Ein bemerkenswertes Ergebnis der Analysen ist, dass in den „Top 7“-Städten fast jeder dritte Deal von Privatanlegern getätigt wird. Die Handelsaktivität wächst seit zwei Jahren, unterstützt durch stabile Bauzinsen, die zwischen 3,6% und 3,8% liegen. Für das kommende Jahr 2026 wird prognostiziert, dass die Bauzinsen bei etwa 4% liegen könnten, während das Transaktionsvolumen moderat ansteigen könnte. Das Umsatzvolumen für 2025 wird auf 35 bis 38 Milliarden Euro geschätzt, wobei ein Drittel dieses Gesamtvolumens in sieben großen Metropolen wie Berlin, München und Frankfurt zu verzeichnen ist.

Marktentwicklung und Transaktionszahlen

Der deutsche Immobilieninvestmentmarkt verzeichnete 2025 ein Transaktionsvolumen von 33,9 Milliarden Euro, was einem Rückgang von 4% im Vergleich zum Vorjahr entspricht, wie JLL berichtet. Trotz einer erhöhten Anzahl an registrierten Transaktionen, die um 10% stieg, bleibt die Unsicherheit bezüglich der Marktbewertung bestehen. Viele signalisierten positiven Rahmenbedingungen haben sich nicht vollständig durchgesetzt. Die durchschnittliche Größe einer Transaktion sank von 32 Millionen auf 27 Millionen Euro und Transaktionen über 100 Millionen Euro waren rar, mit nur 51 Abschlüssen in dieser Kategorie.

Institutionelle Investoren, darunter Versicherungen und Pensionskassen, treten zurückhaltend auf, was den Markt dynamischer gestalten könnte, sollte eine Rückkehr dieser Anleger erfolgen. Besonders erwähnt wird die starke Präsenz institutioneller Investoren in Berlin, wo auch die Mietrenditen in den großen Städten durchschnittlich bei 4,1% liegen. Die Mietrenditen am Zinshausmarkt liegen sogar bei 5,4%.

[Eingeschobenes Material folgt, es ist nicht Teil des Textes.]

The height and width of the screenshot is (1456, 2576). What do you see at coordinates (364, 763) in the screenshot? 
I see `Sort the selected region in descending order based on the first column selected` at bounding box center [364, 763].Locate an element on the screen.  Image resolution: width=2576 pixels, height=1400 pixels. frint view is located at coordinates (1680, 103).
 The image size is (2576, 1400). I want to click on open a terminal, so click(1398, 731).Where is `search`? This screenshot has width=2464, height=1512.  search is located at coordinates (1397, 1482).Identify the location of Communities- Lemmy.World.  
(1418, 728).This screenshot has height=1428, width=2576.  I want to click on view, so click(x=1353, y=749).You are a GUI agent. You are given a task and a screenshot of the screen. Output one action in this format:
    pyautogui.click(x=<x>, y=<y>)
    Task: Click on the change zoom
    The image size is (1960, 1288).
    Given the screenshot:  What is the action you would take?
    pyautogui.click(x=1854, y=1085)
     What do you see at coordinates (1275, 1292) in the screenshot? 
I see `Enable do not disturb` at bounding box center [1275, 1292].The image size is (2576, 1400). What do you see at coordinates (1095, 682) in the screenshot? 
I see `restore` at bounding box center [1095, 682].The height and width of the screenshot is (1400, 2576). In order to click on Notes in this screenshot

Mietanpassungen und Angebotsmieten

Die Angebotsmieten für Bestandswohnungen sind im Durchschnitt auf 10,42 Euro pro Quadratmeter gestiegen, was einem Anstieg von 4,1% entspricht. Neubauwohnungen weisen einen durchschnittlichen Preis von 15,43 Euro pro Quadratmeter auf, ebenfalls ein Anstieg von 3,5%. Die Analyse deutet darauf hin, dass die Sichtbarkeit und Analyse von Kaufpreisen, Transaktionszahlen und regionalen Trends in den letzten Jahren zugenommen hat, nicht zuletzt durch die Initiativen des Bundesinstituts für Bau-, Stadt- und Raumforschung (BBSR).

Im Rahmen dieser Entwicklungen wurde ein neues Dashboard erstellt, das interaktive Karten und Diagramme zu Kaufpreisen und Umsätzen für Wohnimmobilien bietet. Diese Berichte, die alle zwei Jahre veröffentlicht werden, geben Aufschluss über regionale Daten der Jahre 2023 und 2024 und basieren auf Informationen von Gutachterausschüssen. Das Dashboard ist ein wertvolles Werkzeug für die Analyse und Beobachtung der verschiedenen Immobilienmärkte in Deutschland.

Zusammenfassend lässt sich festhalten, dass der Immobilienmarkt in Deutschland trotz der Herausforderungen durch die geopolitischen und wirtschaftlichen Rahmenbedingungen eine positive Entwicklung zeigt, die durch die Zunahme an Transaktionen und stabilen Bauzinsen begünstigt wird.